(SELECTED EXTRACT)
------------------------

We describe the writing of two test cases, covering both situations: the
sender's zero-window probing and the receiver "active" window update. Our focus
will be on dealing with the reported problems, which are:

* an ns-3 receiver does not send "active" window update when its receive buffer
  is being freed;
* even if the window update is artificially crafted, the transmission does not
  resume.

However, other things should be checked in the test:

* Persistent timer setup
* Persistent timer teardown if rWnd increases

To construct the test case, one first derives from the TcpGeneralTest class:

The code is the following:

.. code-block:: c++

   TcpZeroWindowTest::TcpZeroWindowTest (const std::string &desc)
      : TcpGeneralTest (desc)

------------------------

(Word and element location entries)
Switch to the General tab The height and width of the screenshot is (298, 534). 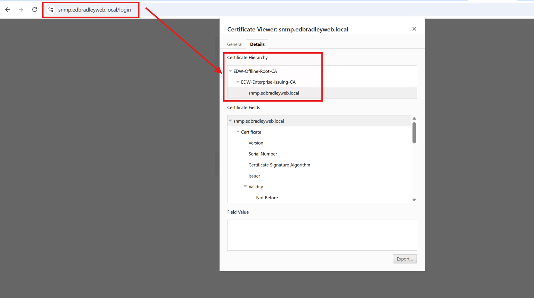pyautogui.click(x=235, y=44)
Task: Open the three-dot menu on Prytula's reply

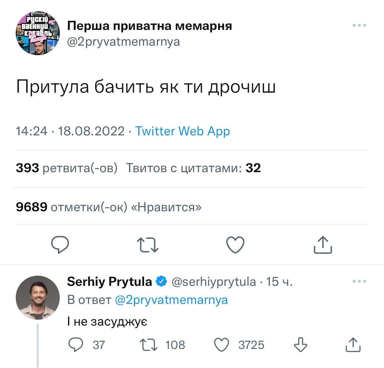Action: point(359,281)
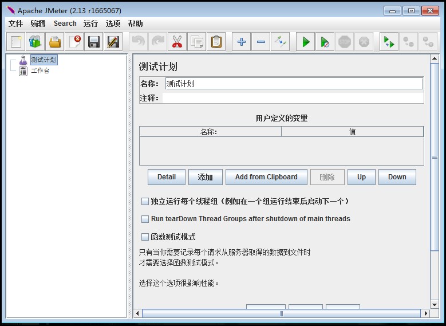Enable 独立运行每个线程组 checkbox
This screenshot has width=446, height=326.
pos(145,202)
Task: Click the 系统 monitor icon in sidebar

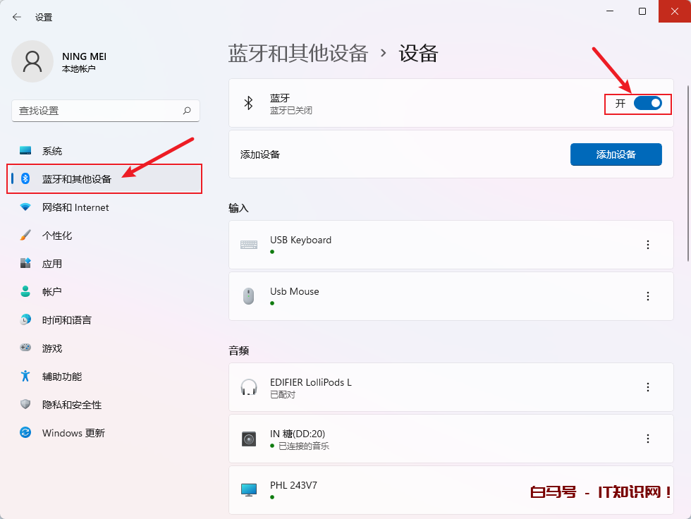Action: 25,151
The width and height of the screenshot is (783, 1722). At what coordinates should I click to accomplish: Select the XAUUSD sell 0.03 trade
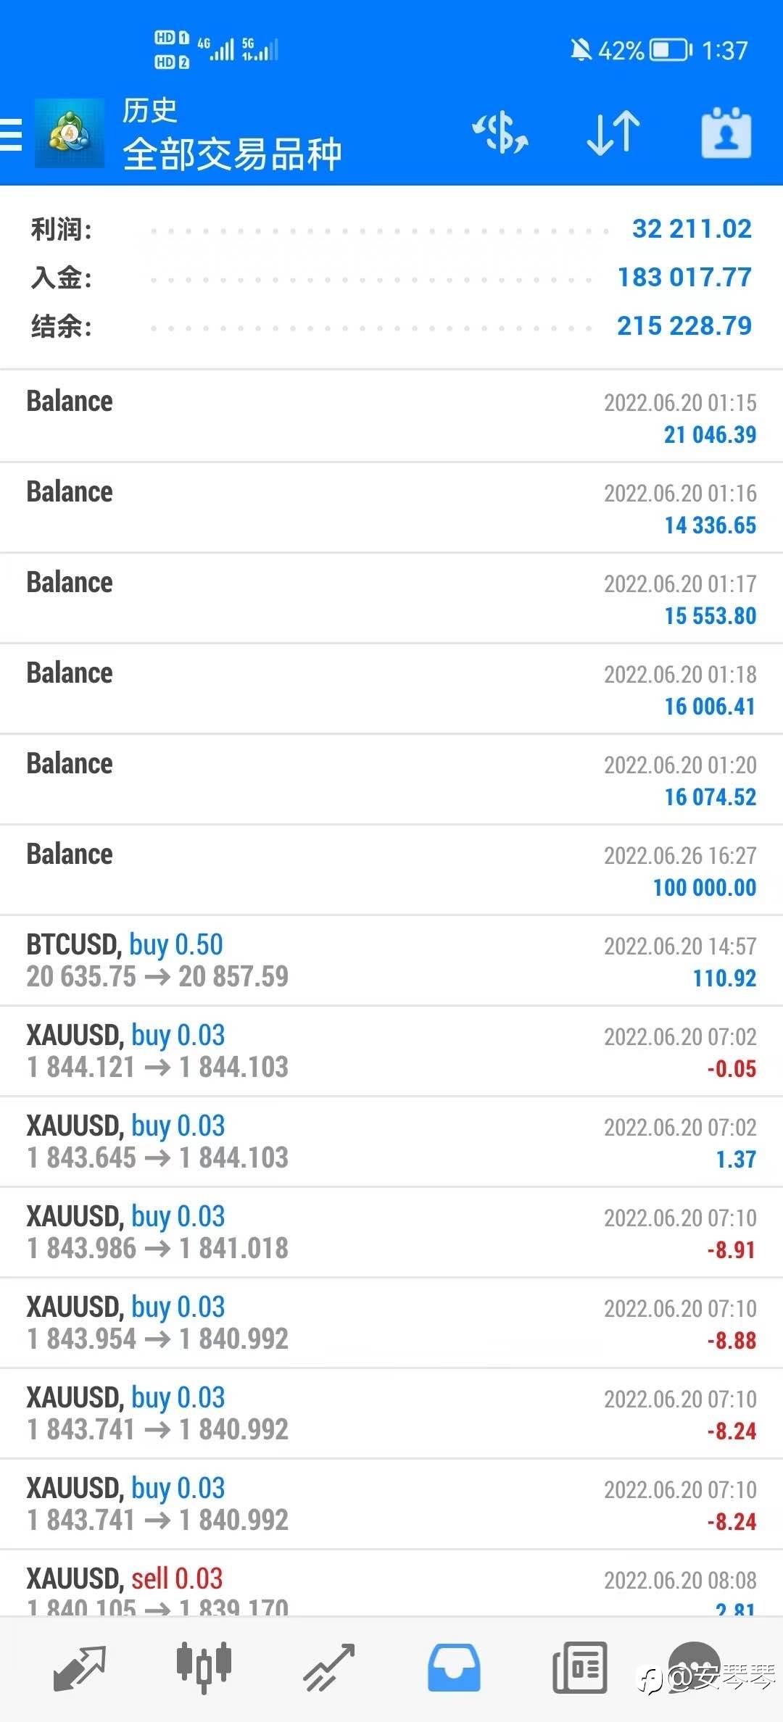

------------------------

(ACTIONS TO TAKE)
a - Answer these questions from the ns-3 test-case excerpt:
(i) Which two situations do the test cases cover?
(ii) Besides the reported problems, which two further things should the test check?
(iii) From which class does one first derive to construct the test case?
b - Render the following sentence from the ns-3 test-case excerpt in French: "To construct the test case, one first derives from the TcpGeneralTest class:"
c - Carry the ns-3 test-case excerpt forward from its final line.
None of the rows is required for the work that follows.

(REPLIES)
a -
(i) The sender's zero-window probing and the receiver "active" window update.
(ii) Persistent timer setup, and persistent timer teardown if rWnd increases.
(iii) The TcpGeneralTest class.

b - Pour construire le cas de test, on dérive d'abord de la classe TcpGeneralTest :

c -
   {
   }

Then, one should define the general parameters for the TCP connection, which
will be one-sided (one node is acting as SENDER, while the other is acting as
RECEIVER):

* Application packet size set to 500, and 20 packets in total (meaning a stream
  of 10k bytes)
* Segment size for both SENDER and RECEIVER set to 500 bytes
* Initial slow start threshold set to UINT32_MAX
* Initial congestion window for the SENDER set to 10 segments (5000 bytes)
* Congestion control: NewReno

We have also to define the link properties, because the above definition does
not work for every combination of propagation delay and sender application behavior.

* Link one-way propagation delay: 50 ms
* Application packet generation interval: 10 ms
* Application starting time: 20 s after the starting point

To define the properties of the environment (e.g. properties which should be
set before the object creation, such as propagation delay) one next implements
the method ConfigureEnvironment:

.. code-block:: c++

   void
   TcpZeroWindowTest::ConfigureEnvironment ()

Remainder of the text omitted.